Industri pembiayaan menghadapi tantangan berat



JAKARTA. Tahun depan, penyaluran pembiayaan perusahaan pembiayaan (multifinance) terancam melambat. Penyebabnya, pertama, rencana berlakunya aturan loan to value yang mengharuskan pembelian kendaraan bermotor menyediakan uang muka sebesar 75% dari nilai barang bagi pembiayaan syariah. 

Kedua, berlakunya aturan Menteri Keuangan (PMK) 130/2012 tentang Fidusia. Ketiga, pembatasan bahan bakar minyak (BBM) bersubsidi. Keempat, kebutuhan batu bara di dunia yang terbilang minim akibat perlambatan ekonomi di China. Terakhir, larangan ekspor hasil bumi tanpa pengolahan.

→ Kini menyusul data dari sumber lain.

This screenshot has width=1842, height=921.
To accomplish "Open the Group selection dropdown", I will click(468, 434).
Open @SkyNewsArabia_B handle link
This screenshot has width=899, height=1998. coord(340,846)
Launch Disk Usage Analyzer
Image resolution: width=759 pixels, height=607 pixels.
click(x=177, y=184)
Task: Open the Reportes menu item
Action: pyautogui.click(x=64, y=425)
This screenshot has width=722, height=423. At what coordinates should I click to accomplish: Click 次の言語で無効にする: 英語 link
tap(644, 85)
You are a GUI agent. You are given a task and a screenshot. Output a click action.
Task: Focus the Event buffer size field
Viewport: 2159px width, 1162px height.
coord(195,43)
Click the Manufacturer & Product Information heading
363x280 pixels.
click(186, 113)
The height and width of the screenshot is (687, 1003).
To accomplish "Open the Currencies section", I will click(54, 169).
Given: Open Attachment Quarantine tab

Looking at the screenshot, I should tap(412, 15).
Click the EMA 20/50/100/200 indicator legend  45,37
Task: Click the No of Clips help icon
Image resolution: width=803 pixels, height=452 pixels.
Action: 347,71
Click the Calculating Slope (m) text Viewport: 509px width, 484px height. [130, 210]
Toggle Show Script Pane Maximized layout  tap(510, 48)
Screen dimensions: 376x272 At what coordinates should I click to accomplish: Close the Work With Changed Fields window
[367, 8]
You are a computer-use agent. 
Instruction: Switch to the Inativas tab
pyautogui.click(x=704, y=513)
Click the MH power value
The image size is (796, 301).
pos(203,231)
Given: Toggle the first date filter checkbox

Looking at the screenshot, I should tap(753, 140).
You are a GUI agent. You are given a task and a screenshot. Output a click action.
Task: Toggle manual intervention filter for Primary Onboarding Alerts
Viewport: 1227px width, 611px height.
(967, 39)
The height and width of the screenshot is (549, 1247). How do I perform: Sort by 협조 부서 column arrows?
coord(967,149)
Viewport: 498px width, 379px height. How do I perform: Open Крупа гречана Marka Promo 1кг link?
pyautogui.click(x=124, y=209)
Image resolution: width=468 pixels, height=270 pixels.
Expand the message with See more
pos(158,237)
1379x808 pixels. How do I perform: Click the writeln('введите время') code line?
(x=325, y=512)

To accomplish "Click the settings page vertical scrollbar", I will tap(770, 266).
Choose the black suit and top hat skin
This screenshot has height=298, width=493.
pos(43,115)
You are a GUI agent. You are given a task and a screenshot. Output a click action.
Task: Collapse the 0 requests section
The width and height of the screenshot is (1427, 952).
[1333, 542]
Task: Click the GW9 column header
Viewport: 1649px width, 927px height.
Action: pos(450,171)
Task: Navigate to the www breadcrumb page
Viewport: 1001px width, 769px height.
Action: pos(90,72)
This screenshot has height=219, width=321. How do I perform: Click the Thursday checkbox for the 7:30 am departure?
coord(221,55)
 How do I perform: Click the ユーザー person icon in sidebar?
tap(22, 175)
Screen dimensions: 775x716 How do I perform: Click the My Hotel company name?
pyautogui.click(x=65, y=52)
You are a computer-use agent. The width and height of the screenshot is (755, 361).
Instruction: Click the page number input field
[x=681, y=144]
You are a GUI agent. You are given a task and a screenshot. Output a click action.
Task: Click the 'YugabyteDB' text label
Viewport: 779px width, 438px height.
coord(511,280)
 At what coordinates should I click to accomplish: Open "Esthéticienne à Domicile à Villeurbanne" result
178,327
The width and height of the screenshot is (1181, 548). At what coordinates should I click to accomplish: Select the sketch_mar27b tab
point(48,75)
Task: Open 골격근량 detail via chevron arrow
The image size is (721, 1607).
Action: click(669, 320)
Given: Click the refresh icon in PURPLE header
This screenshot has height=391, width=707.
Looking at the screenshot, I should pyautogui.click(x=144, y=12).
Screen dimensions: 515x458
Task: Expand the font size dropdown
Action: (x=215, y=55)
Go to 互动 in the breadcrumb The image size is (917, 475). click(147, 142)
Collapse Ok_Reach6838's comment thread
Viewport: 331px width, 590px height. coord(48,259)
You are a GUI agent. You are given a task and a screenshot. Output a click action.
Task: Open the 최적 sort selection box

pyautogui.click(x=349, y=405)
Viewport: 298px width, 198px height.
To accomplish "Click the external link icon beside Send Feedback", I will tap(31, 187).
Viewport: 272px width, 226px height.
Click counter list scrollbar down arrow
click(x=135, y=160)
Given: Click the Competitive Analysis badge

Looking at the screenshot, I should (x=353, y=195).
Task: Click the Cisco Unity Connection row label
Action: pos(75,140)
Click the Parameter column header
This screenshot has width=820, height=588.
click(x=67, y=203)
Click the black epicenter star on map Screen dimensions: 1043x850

Munculnya berbagai hambatan, Asosiasi Perusahaan Pembiayaan Indonesia (APPI) menyarankan agar anggotanya mulai bersiap diri. Wiwie Kurnia Ketua APPI mengatakan, sebaiknya multifinance mulai bersiap diri menghadapi tantangan bisnis pada tahun depan. Misalnya, dengan memikirkan strategi bisnis pembiayaan. "Apalagi, kita masih menghadapi fluktuasi pasar," kata Wiwie, Selasa (20/11).


Meski begitu, kata Wiwie, masih ada faktor pendorong pertumbuhan industri multifinance. Antara lain, kebutuhan alat transportasi yang tinggi, kedua program pemerintah low cost green car. Aturan ini diharapkan akan membuat  harga mobil menjadi lebih murah. Hal ini tentu akan membuka peluang bisnis bagi perusahaan pembiayaan. "Pembangunan infrastruktur juga mendorong permintaan kendaraan bermotor," ujar Wiwie.

Andrijanto Direktur PT Surya Artha Nusantara (SAN) Finance mengatakan, tahun depan bisnis pembiayaan alat berat tak akan sebagus tahun ini. "Kami melihat akan terjadi tren penurunan pembiayaan alat berat," ujar dia.

San Finance menargetkan pembiayaan Rp 3,6 triliun pada 2013, lebih rendah dari target tahun ini Rp 4,5 triliun. Mereka mengalihkan pembiayaan di sektor pertambangan, ke konstruksi, infrastruktur, dan agrobisnis. San mengkaji rencana diversifikasi produk lewat pembiayaan suku cadang alat berat.